How we hold the cultures, histories, and experiences of our students and team members in our work enables us to make greater strides in achieving success. WE have made a commitment to deepening Cultural Sustainability in MUSD through accountability, professional learning, community discussions, restorative practices, inclusion, and ethnic celebrations. Establishing a community of learners is not easy, and through perseverance, trust, and our commitment to one another WE are building a Culture of WE.
Dr. Martin Luther King, Jr is recognized for his "I Have a Dream" speech, which has inspired people for decades; however, his impact is deeper than the singular message of a dream. Dr King's mission calls for people to right the inequities and injustices that he spoke about in the 1950s and 60s that persist today.
This weekend at the 91st Birthday Commemoration, “Reclaiming the Real Legacy of Dr. Martin Luther King, Jr.” held in the San Jose library named for Dr. King, people representing different races, ethnicities, religions, genders, and cultures gave voice to Dr King's vision. Through excerpts of his speeches such as “The Other America,” one recognizes the perils of ignorance, prejudice, and insensitivity that results in oppression. The suppression of one's identity depletes the capacity to realize what is possible. People are so much more than how they are defined by others.

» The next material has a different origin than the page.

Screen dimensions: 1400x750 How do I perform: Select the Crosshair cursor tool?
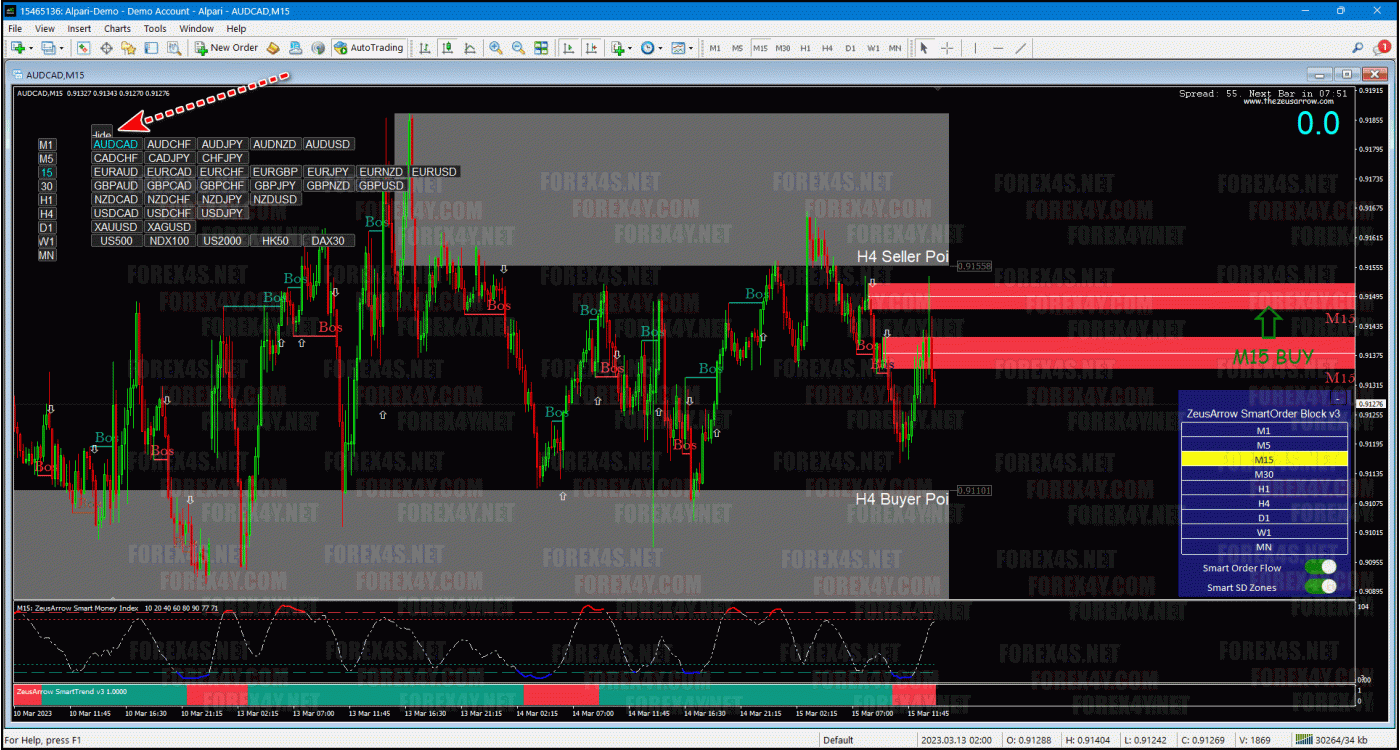tap(946, 48)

The “SJ Womxn's March” held on the same day as the MLK community gathering is an example of Dr. King's mission in motion. 10,000 people marched through downtown SJ calling attention to the rights realize one’s potential. Female leaders spoke about the need for action, from solving the problems of climate change to elevating the history and cultures of students.
Many of our MUSD students, teachers, administrators, board and community members marched and were present to hear Karrington Kenney, one of our Milpitas High School student leaders, speak to the audience. Miss. Kenney called for an education that integrates the triumphs, contributions, and history of our students of African ancestry. When we know from where we come it empowers and liberates us.
History and cultural knowledge provides people with opportunities to seek understanding, to empathize with one another's struggles, and to value each individual. In MUSD on January 24th, every employee will gather together to learn about bias and to commit to ongoing learning that develops cultural sustainability in our instruction, interactions, and connections within our school community. We are embracing Dr. Martin Luther King Jr.'s vision so, as he says, we will not continue to “fail to hear that the promises of freedom and justice have not been met.” Within MUSD a Culture of We is one where every learner’s historical, cultural, and personal perspective is cultivated and celebrated.